Today’s jihadist states share many of these features. They emerged at a time of crisis, and ruthlessly confront internal and external enemies. They oppress women. Despite the groups’ ferocity, they have all succeeded in using Islam to build broad coalitions with local tribes and communities. They provide social services and run strict Shariah courts; they use advanced propaganda methods.

If anything, they differ from the 19th-century states in that they are more radical and sophisticated. The Islamic State is perhaps the most elaborate and militant jihad polity in modern history. It uses modern state structures, including a hierarchically organized bureaucracy, a judicial system, madrasas, a vast propaganda apparatus and a financial network that allows it to sell oil on the black market. It uses violence — mass executions, kidnapping and looting, following a rationale of suppression and wealth accumulation — to an extent unknown in previous Islamic polities. And unlike its antecedents, its leaders have global aspirations, fantasizing about overrunning St. Peter’s in Rome.

And yet those differences are a matter of degree, rather than kind. Islamic rebel states are overall strikingly similar. They should be seen as one phenomenon; and this phenomenon has a history.

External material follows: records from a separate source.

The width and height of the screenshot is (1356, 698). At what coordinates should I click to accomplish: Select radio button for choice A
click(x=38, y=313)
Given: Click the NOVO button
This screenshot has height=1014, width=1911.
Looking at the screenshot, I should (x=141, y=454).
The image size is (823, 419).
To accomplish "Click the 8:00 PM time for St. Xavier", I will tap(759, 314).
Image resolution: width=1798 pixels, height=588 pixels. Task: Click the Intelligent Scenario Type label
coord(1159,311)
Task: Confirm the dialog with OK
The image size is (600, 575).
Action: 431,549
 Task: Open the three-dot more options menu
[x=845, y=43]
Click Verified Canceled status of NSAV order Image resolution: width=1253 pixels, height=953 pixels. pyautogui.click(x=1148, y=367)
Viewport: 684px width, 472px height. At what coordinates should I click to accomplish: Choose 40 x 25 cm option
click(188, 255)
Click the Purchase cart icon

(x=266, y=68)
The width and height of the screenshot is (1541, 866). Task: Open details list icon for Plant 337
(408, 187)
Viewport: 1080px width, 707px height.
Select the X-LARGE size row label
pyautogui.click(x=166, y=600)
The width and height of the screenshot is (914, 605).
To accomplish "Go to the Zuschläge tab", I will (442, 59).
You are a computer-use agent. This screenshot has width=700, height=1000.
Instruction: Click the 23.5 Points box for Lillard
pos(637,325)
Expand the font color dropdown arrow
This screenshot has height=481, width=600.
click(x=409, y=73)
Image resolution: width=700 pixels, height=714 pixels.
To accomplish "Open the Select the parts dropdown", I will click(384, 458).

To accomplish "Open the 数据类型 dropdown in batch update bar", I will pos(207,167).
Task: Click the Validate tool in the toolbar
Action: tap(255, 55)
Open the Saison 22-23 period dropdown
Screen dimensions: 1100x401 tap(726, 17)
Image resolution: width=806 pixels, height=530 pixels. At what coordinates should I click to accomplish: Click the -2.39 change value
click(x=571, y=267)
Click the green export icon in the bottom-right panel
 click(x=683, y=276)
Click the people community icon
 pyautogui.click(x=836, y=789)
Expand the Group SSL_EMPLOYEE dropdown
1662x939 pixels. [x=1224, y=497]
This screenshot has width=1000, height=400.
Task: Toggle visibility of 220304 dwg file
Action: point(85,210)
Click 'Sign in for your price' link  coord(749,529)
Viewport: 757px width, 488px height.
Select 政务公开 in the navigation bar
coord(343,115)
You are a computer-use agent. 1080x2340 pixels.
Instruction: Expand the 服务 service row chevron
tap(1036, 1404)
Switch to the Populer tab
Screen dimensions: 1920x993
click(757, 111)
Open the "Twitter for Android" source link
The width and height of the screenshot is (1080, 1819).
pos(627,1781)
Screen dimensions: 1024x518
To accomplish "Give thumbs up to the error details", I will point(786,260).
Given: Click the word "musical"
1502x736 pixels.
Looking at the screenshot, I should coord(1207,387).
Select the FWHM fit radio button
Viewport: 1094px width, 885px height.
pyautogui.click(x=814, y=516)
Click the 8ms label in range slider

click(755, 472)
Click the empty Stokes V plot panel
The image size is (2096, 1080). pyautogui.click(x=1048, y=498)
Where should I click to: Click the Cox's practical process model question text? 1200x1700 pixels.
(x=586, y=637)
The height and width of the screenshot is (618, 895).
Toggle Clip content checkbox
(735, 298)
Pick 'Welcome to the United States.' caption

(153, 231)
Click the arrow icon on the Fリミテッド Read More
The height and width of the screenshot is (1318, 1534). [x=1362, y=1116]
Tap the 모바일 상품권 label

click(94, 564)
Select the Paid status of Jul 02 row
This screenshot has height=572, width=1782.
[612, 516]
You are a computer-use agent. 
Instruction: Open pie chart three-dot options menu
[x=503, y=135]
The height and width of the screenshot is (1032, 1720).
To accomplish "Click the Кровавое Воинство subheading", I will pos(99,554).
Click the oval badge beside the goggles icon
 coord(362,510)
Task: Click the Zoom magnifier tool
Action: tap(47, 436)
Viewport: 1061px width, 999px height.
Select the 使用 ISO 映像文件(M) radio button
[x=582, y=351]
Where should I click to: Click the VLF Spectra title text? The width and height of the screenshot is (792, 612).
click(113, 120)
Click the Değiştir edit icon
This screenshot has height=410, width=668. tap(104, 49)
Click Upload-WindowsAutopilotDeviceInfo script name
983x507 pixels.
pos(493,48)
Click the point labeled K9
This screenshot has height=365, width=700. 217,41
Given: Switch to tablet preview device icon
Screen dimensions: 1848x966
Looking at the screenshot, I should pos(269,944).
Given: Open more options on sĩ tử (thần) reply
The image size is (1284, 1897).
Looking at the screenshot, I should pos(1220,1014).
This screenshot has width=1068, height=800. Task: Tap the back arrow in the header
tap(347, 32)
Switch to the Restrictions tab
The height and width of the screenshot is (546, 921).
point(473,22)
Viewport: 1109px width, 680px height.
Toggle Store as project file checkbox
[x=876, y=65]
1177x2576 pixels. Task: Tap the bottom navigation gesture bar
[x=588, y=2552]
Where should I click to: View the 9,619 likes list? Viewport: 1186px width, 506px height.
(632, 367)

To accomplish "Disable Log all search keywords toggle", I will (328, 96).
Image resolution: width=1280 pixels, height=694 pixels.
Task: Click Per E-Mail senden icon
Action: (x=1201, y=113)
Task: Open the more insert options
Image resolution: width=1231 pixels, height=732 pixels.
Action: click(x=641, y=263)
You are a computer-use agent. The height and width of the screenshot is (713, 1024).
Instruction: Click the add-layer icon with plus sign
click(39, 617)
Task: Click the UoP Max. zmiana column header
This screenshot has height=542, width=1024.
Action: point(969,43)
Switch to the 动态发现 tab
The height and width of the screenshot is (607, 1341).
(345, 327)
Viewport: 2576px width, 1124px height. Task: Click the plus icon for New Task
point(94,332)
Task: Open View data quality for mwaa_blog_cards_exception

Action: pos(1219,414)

Created under wartime conditions, and operating in a constant atmosphere of internal and external pressure, these states have been unstable and never fully functional. Forming a state makes Islamists vulnerable: While jihadist networks or guerrilla groups are difficult to fight, a state, which can be invaded, is far easier to confront. And once there is a theocratic state, it often becomes clear that its rulers are incapable of providing sufficient social and political solutions, gradually alienating its subjects.

In this light, the international community should continue to check the expansion of groups like the Islamic State, and intervene to prevent widespread human rights abuses. But given that the United States and its allies are unlikely to commit the massive military resources necessary to defeat the Islamic State — let alone other jihadist states — the best policy might be one of containment, support of local opponents and then management of the groups’ possible collapse.

We need to recognize what these groups really are. Referring to them as a “cancer,” as President Obama has, is understandable from an emotional standpoint, but simplifies and obscures the phenomenon. Jihadist states are complex polities and must be understood in the context of Islamic history.